The Daily Optimist
January 28  ·  Hope

Why Did Carl Sagan Put Naked Humans on a Spacecraft?

The universe is under no obligation to make sense to you.
— Neil deGrasse Tyson, often attributed to Carl Sagan
Pioneer 10 plaque designed by Carl Sagan, Frank Drake, and Linda Salzman Sagan, launched March 2, 1972. Plaque included anatomically correct drawings of nude man and woman. Sagan and Drake documented the design process and controversy in their own writings. The Chicago Sun-Times called it 'smut in space.'

In 1972, Carl Sagan helped design a message to be attached to Pioneer 10 — the first spacecraft ever intended to leave our solar system entirely.

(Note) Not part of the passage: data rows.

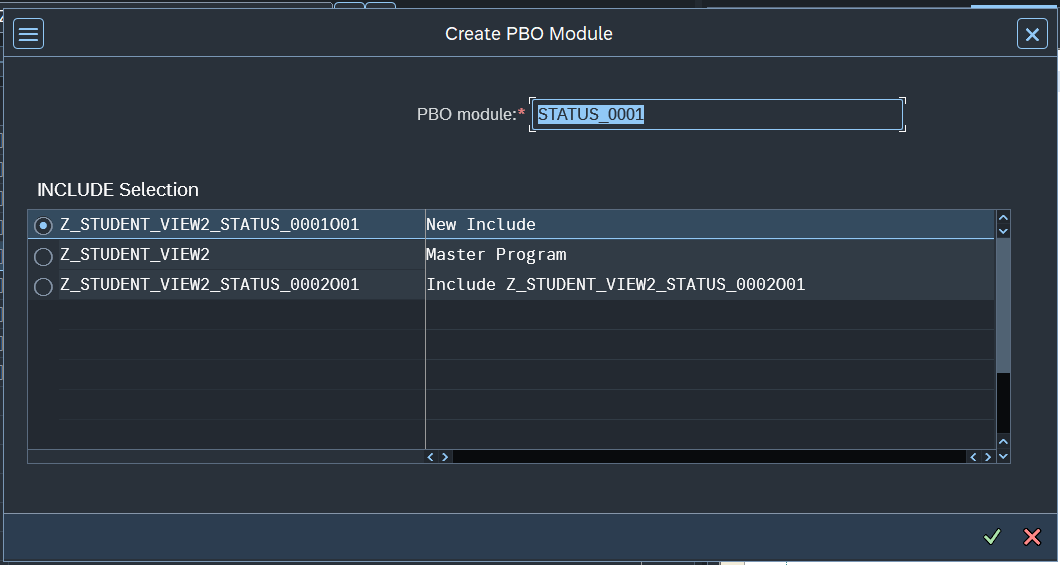This screenshot has width=1060, height=565.
Task: Click the "Include Z_STUDENT_VIEW2_STATUS_0002O01" description cell
Action: pyautogui.click(x=615, y=285)
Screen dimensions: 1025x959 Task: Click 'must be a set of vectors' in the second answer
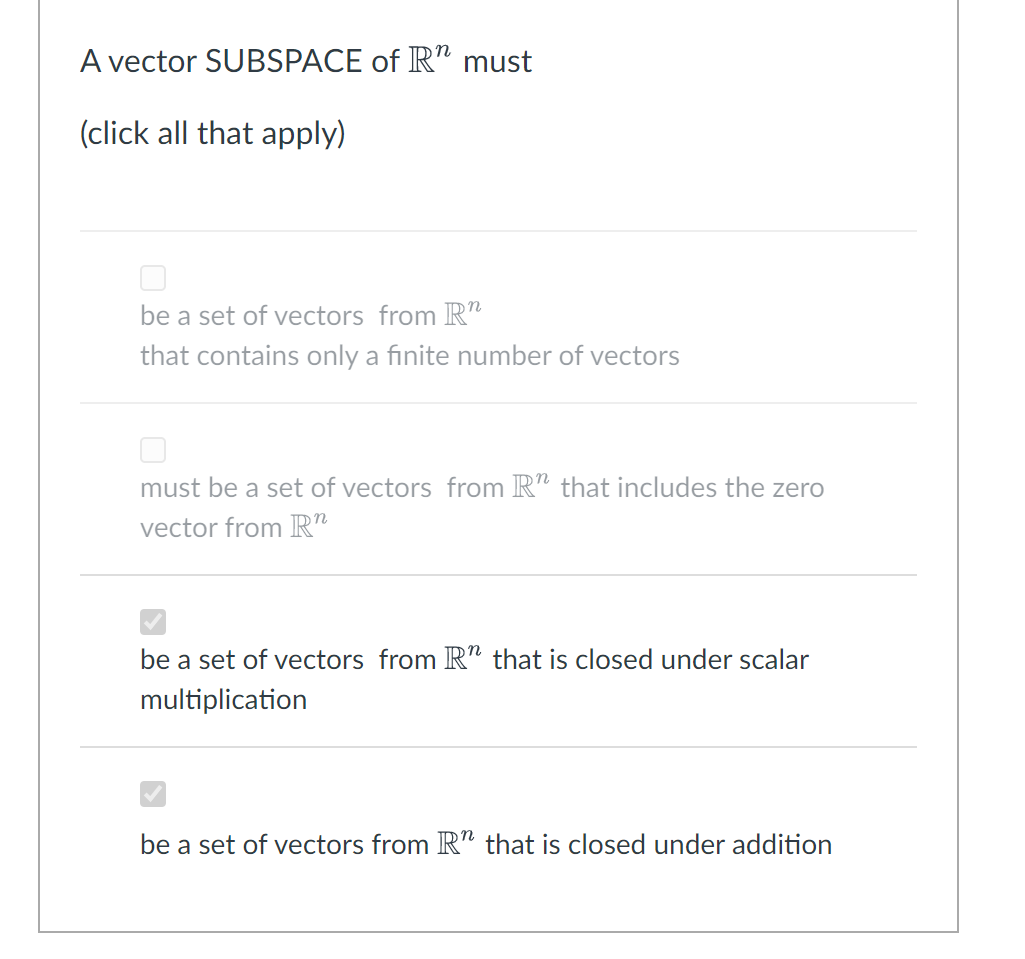[286, 488]
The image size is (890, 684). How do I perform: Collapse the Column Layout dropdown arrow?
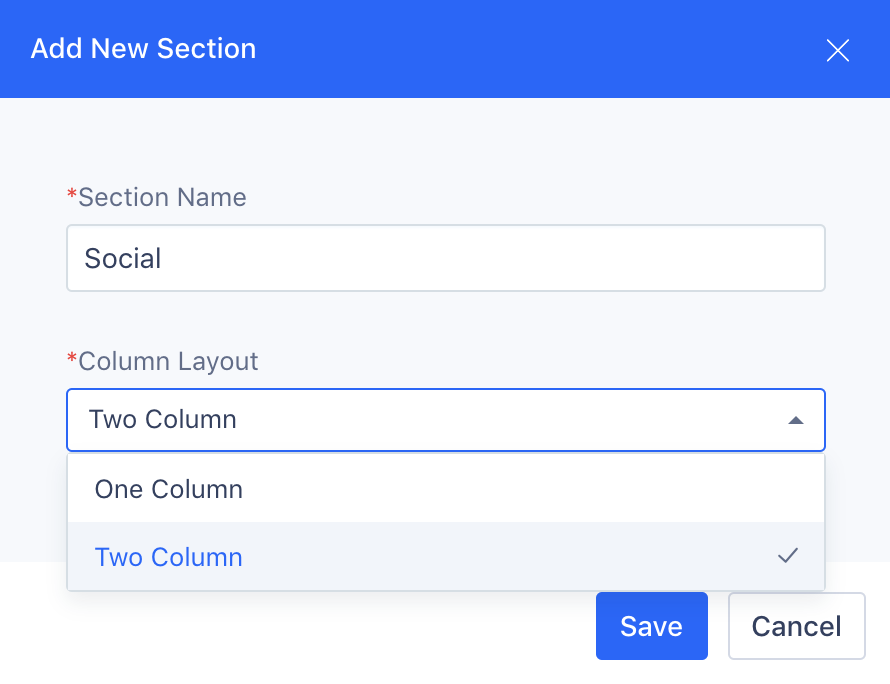pos(796,421)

The message would take tens of thousands of years to reach the nearest star. There was no guarantee any being would ever find it. And yet Sagan thought: if they do, what should we say?

He put a naked man and woman on it. Anatomically correct. Waving.

The backlash on Earth was immediate. Newspapers called it "smut in outer space." Conservatives were outraged. The Los Angeles Times received angry letters. NASA was embarrassed.

Sagan was untroubled. His view was simple: we were sending a message to a form of life that might have no concept of clothing, no human cultural context, no way to understand anything except what was visually, physically true about us. The most honest thing we could show them was what we actually look like.

The plaque is still out there. Pioneer 10 has been traveling since 1972 and is now beyond our solar system — the farthest human-made object ever to leave Earth. The nude figures are traveling with it.

Sagan's question wasn't: what will make us look respectable? It was: if we could tell the truth about ourselves to the universe, what would that look like?

What would your answer be?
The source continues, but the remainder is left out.